Task item: Reproduce every item below line for line, with no changes.

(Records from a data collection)
▽
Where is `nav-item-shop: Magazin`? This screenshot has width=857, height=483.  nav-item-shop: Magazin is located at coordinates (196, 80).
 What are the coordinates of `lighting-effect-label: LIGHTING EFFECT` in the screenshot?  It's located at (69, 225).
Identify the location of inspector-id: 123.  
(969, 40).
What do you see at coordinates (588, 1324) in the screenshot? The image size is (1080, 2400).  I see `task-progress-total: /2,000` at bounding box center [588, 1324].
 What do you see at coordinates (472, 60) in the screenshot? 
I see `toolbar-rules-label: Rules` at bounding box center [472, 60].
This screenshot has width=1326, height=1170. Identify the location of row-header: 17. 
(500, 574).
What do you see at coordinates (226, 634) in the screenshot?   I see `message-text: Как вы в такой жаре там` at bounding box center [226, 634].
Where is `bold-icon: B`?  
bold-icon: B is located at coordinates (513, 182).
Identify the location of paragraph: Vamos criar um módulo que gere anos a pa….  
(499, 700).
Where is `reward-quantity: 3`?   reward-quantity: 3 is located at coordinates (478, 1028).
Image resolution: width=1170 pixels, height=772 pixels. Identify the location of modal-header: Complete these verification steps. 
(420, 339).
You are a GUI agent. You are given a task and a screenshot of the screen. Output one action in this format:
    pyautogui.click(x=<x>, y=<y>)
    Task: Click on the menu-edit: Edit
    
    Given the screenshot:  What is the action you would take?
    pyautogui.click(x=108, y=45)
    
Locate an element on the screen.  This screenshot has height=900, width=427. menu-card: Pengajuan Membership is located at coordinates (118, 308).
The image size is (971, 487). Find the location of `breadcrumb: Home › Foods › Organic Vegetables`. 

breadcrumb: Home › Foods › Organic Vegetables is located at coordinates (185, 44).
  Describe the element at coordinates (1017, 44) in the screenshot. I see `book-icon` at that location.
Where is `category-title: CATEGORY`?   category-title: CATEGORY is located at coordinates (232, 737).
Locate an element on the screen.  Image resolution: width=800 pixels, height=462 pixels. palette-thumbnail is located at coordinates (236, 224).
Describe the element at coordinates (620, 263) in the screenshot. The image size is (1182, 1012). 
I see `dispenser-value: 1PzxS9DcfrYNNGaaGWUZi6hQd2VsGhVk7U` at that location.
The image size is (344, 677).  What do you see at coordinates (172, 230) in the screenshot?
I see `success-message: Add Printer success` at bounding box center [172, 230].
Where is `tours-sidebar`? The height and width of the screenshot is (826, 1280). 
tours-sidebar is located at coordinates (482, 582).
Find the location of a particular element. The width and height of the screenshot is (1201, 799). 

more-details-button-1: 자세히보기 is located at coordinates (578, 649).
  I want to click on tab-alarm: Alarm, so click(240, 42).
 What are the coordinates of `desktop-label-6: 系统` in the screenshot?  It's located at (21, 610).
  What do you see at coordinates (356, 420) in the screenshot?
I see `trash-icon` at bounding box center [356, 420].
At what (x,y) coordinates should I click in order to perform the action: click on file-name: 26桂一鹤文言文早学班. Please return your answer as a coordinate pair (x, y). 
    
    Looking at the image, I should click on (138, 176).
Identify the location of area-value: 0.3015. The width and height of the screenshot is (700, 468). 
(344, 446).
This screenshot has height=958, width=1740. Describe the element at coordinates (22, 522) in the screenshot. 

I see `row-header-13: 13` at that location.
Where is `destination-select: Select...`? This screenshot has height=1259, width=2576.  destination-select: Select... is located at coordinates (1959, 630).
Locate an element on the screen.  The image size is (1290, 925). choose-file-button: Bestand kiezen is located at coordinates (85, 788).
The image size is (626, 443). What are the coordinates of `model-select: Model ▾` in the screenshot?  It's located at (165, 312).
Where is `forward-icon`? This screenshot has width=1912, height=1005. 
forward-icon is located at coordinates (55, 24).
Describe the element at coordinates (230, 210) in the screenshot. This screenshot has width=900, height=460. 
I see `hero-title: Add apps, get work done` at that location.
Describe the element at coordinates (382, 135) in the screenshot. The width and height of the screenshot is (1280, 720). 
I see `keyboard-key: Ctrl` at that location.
△
Exercise answer:
Where is `nav-item-shop: Magazin`? This screenshot has width=857, height=483.  nav-item-shop: Magazin is located at coordinates (196, 80).
 What are the coordinates of `lighting-effect-label: LIGHTING EFFECT` in the screenshot?  It's located at (69, 225).
Identify the location of inspector-id: 123.  
(969, 40).
What do you see at coordinates (588, 1324) in the screenshot? The image size is (1080, 2400).  I see `task-progress-total: /2,000` at bounding box center [588, 1324].
 What do you see at coordinates (472, 60) in the screenshot? 
I see `toolbar-rules-label: Rules` at bounding box center [472, 60].
This screenshot has width=1326, height=1170. Identify the location of row-header: 17. 
(500, 574).
What do you see at coordinates (226, 634) in the screenshot?   I see `message-text: Как вы в такой жаре там` at bounding box center [226, 634].
Where is `bold-icon: B`?  
bold-icon: B is located at coordinates (513, 182).
Identify the location of paragraph: Vamos criar um módulo que gere anos a pa….  
(499, 700).
Where is `reward-quantity: 3`?   reward-quantity: 3 is located at coordinates (478, 1028).
Image resolution: width=1170 pixels, height=772 pixels. Identify the location of modal-header: Complete these verification steps. 
(420, 339).
You are a GUI agent. You are given a task and a screenshot of the screen. Output one action in this format:
    pyautogui.click(x=<x>, y=<y>)
    Task: Click on the menu-edit: Edit
    
    Given the screenshot:  What is the action you would take?
    pyautogui.click(x=108, y=45)
    
Locate an element on the screen.  This screenshot has height=900, width=427. menu-card: Pengajuan Membership is located at coordinates (118, 308).
The image size is (971, 487). Find the location of `breadcrumb: Home › Foods › Organic Vegetables`. 

breadcrumb: Home › Foods › Organic Vegetables is located at coordinates (185, 44).
  Describe the element at coordinates (1017, 44) in the screenshot. I see `book-icon` at that location.
Where is `category-title: CATEGORY`?   category-title: CATEGORY is located at coordinates (232, 737).
Locate an element on the screen.  Image resolution: width=800 pixels, height=462 pixels. palette-thumbnail is located at coordinates (236, 224).
Describe the element at coordinates (620, 263) in the screenshot. The image size is (1182, 1012). 
I see `dispenser-value: 1PzxS9DcfrYNNGaaGWUZi6hQd2VsGhVk7U` at that location.
The image size is (344, 677).  What do you see at coordinates (172, 230) in the screenshot?
I see `success-message: Add Printer success` at bounding box center [172, 230].
Where is `tours-sidebar`? The height and width of the screenshot is (826, 1280). 
tours-sidebar is located at coordinates (482, 582).
Find the location of a particular element. The width and height of the screenshot is (1201, 799). 

more-details-button-1: 자세히보기 is located at coordinates (578, 649).
  I want to click on tab-alarm: Alarm, so click(240, 42).
 What are the coordinates of `desktop-label-6: 系统` in the screenshot?  It's located at (21, 610).
  What do you see at coordinates (356, 420) in the screenshot?
I see `trash-icon` at bounding box center [356, 420].
At what (x,y) coordinates should I click in order to perform the action: click on file-name: 26桂一鹤文言文早学班. Please return your answer as a coordinate pair (x, y). 
    
    Looking at the image, I should click on (138, 176).
Identify the location of area-value: 0.3015. The width and height of the screenshot is (700, 468). 
(344, 446).
This screenshot has height=958, width=1740. Describe the element at coordinates (22, 522) in the screenshot. 

I see `row-header-13: 13` at that location.
Where is `destination-select: Select...`? This screenshot has height=1259, width=2576.  destination-select: Select... is located at coordinates (1959, 630).
Locate an element on the screen.  The image size is (1290, 925). choose-file-button: Bestand kiezen is located at coordinates (85, 788).
The image size is (626, 443). What are the coordinates of `model-select: Model ▾` in the screenshot?  It's located at (165, 312).
Where is `forward-icon`? This screenshot has width=1912, height=1005. 
forward-icon is located at coordinates (55, 24).
Describe the element at coordinates (230, 210) in the screenshot. This screenshot has width=900, height=460. 
I see `hero-title: Add apps, get work done` at that location.
Describe the element at coordinates (382, 135) in the screenshot. The width and height of the screenshot is (1280, 720). 
I see `keyboard-key: Ctrl` at that location.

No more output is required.